NVIDIA's Bumpy Ride: A Q4 2009 Update
by Anand Lal Shimpi on October 14, 2009 12:00 AM EST- Posted in
- GPUs
Final Words
Is NVIDIA in trouble? In the short term there are clearly causes to worry. AMD’s Eric Demers often tells me that the best way to lose a fight is by not showing up. NVIDIA effectively didn’t show up to the first DX11 battles, that’s going to hurt. But as I said in the things get better next year section, they do get better next year.
Fermi devotes a significant portion of its die to features that are designed for a market that currently isn’t generating much revenue. That needs to change in order for this strategy to make sense.
NVIDIA told me that we should see exponential growth in Tesla revenues after Fermi, but what does that mean? I don’t suspect that the sort of customers buying Tesla boards and servers will be lining up on day 1. I’d say best case scenario, Tesla revenues should see a bump one to two quarters after Fermi’s launch.
Nexus, ECC, and better double precision performance will all make Fermi more attractive in the HPC space than Cypress. The question is how much revenue will that generate in the short term.
Nexus enables full NVIDIA GPU debugging from within Visual Studio. Not so useful for PC gaming, but very helpful for Tesla
Then there’s the mobile space. NVIDIA could do very well with Tegra. NVIDIA is an ARM licensee, and that takes care of the missing CPU piece of the puzzle. Unlike the PC space, x86 isn’t the dominant player in the mobile market. NVIDIA has a headstart in the ultra mobile space much like it does in the GPU computing space. Intel is a bit behind with its Atom strategy. NVIDIA could use this to its advantage.

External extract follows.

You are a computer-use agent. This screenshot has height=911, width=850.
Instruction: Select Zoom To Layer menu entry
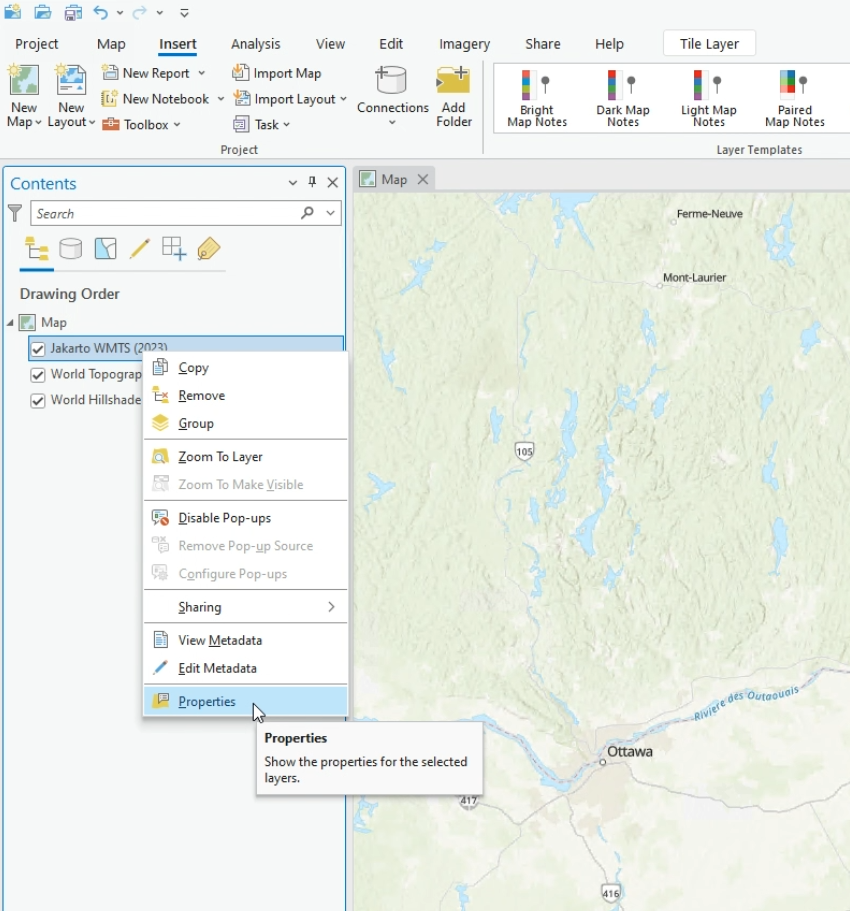coord(220,457)
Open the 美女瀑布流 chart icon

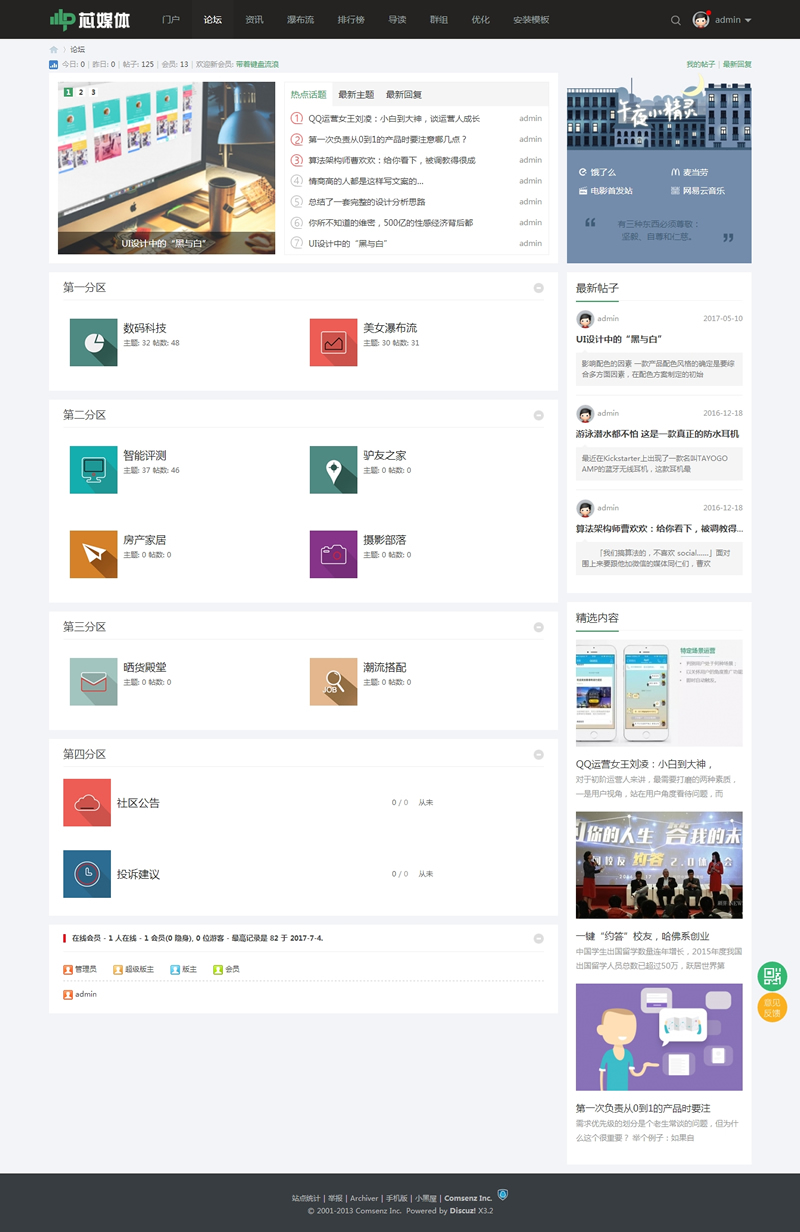[334, 342]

The transition needs to be a smooth one. The bulk of NVIDIA’s revenues today come from PC graphics cards. There’s room for NVIDIA in the HPC and ultra mobile spaces, but it’s not revenue that’s going to accumulate over night. The changes in focus we’re seeing from NVIDIA today are in line with what it’d have to do in order to establish successful businesses outside of the PC industry.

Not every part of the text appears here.